In news that I probably will never understand even if I think about it every waking moment for the rest of my life and I end up living to be 5,000 years old, IFC announced that they will be producing new episodes of R. Kelly’s gloriously bonkers and complicated hip-hopera, “Trapped in the Closet.” Speaketh Kells:
“When I first began experiencing the unknown journey of writing Trapped in the Closet I knew after the first chapter that I had tapped into something that was not of this earth,” Kelly said in a statement. “Being the nosy person that I am, I more than anyone wanted to know what the second chapter would be. And now here we are at chapter 23, trapped in the million dollar question – what the hell is the package? Well, ladies and gentlemen, not only am I ready to reveal what the package is, but I have many more chapters to share.” [Rolling Stone]
I feel conflicted about this. On one hand, R. Kelly is a total creep. He tried to marry Aaliyah when she was 15, he had charges brought against him that he had sex with — and urinated on — an underage girl, and he escaped another child pornography charge because of a bad warrant. He’s not a particularly good dude. On the other hand, JESUS did you read that quote? The first 22 chapters of “Trapped in the Closet” were 100% lunacy extract, and now, YEARS LATER, R. Kelly is going to answer a “million dollar question” about a project that he describes “not of this Earth.” This is the same man who once remixed the National Anthem (video below). As someone who loves R&B music and things that are insane (and frequently needs content for a TV blog), this is a godsend. I don’t condone the things he’s done and is alleged to have done, but as long as he’s a free man, let’s make the best of an icky situation.

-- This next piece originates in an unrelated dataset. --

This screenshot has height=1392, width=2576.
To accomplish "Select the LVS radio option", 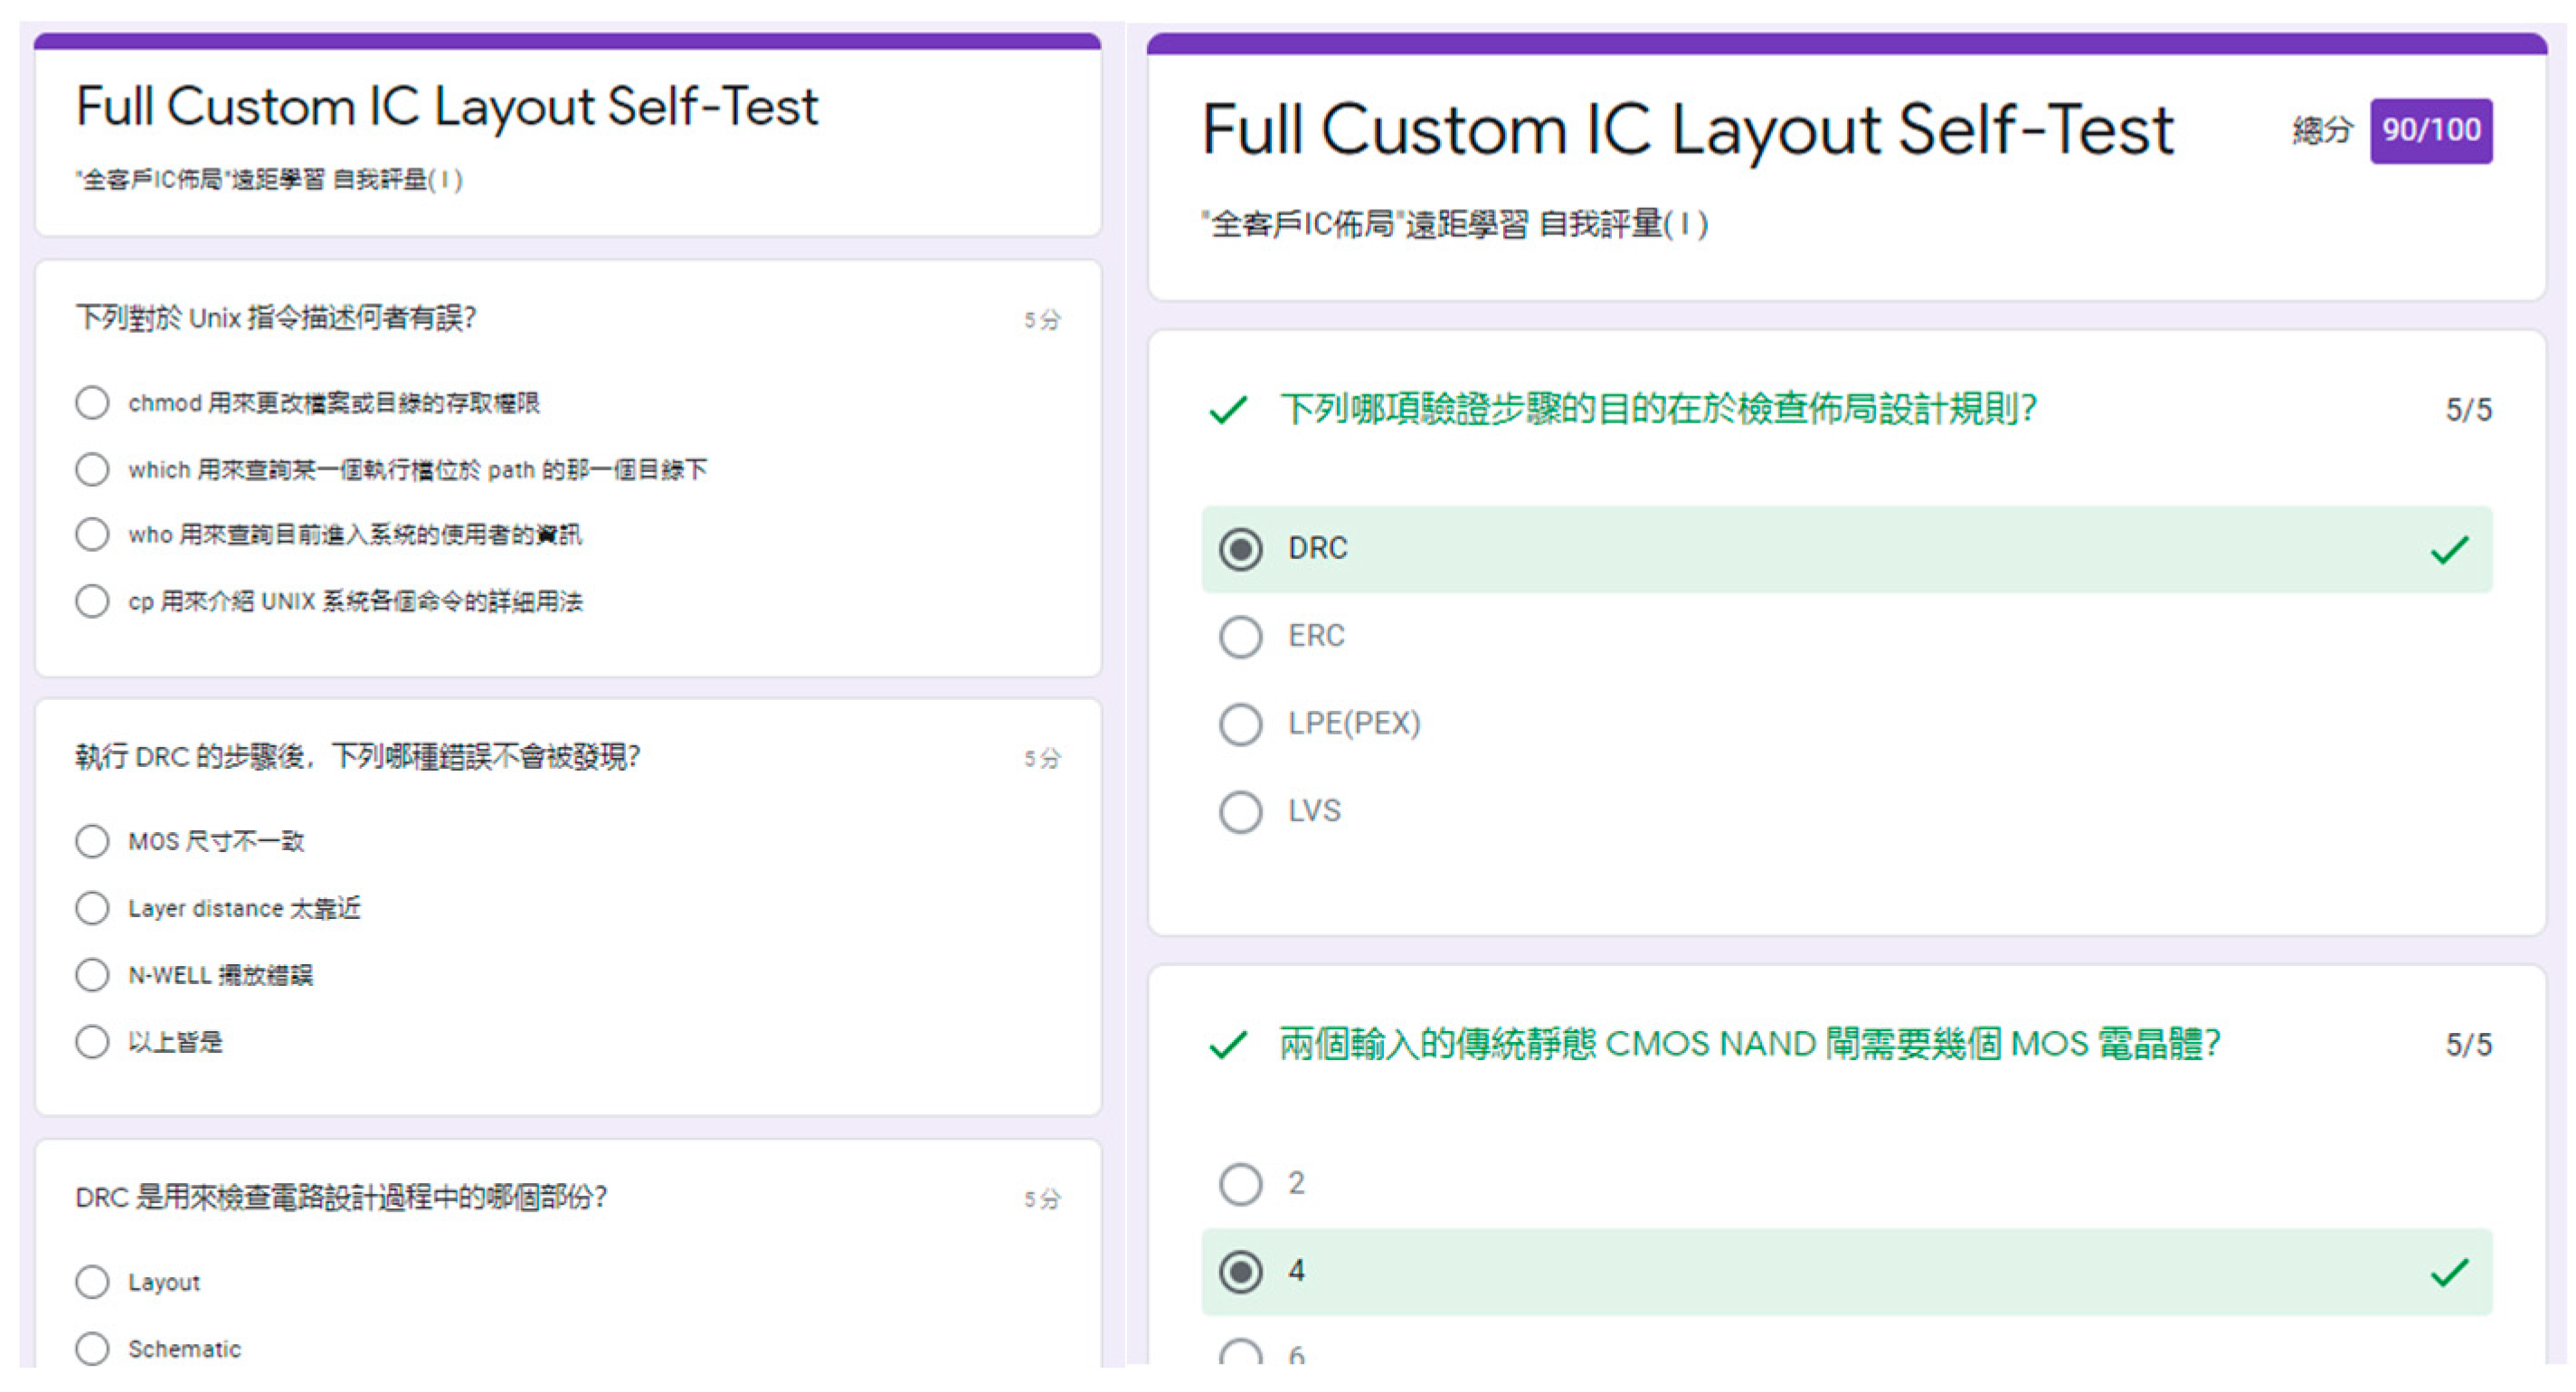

R. Kelly settled for IFC after Nickelodeon turned him down.
Ha! Its funny because its not MY daughter!
is your profile photo of Bill Murray as Hunter S. Thompson?
Total creeps do make the best art. But the single letter, initial first name… he’s suspect.
True. You do not want to be around when he rolls up with F. Murray Abraham. It gets WEIRD.
At least he remixed the National Anthem right – at a boxing match with girls dancing in the ring. I’m pretty sure the founding fathers had that in mind.
The package is his junk, right? There’s no way it’s not his junk.
I think we can all agree on that.
Trapped in the Closet was glorious during parts 1-12 before R. Kelly figured out everyone was laughing at him. It had everything: everybody is cheating on everybody else! Guns going off and hitting ex-convict brothers that were apparently laying on the floor the entire time! Spatulas!
My miiiiiinds tellin’ me noooooooooooo….. but my bodyyy, my bodddyyyyyyyy’s tellin’ me yeeeeaaaaassss!!!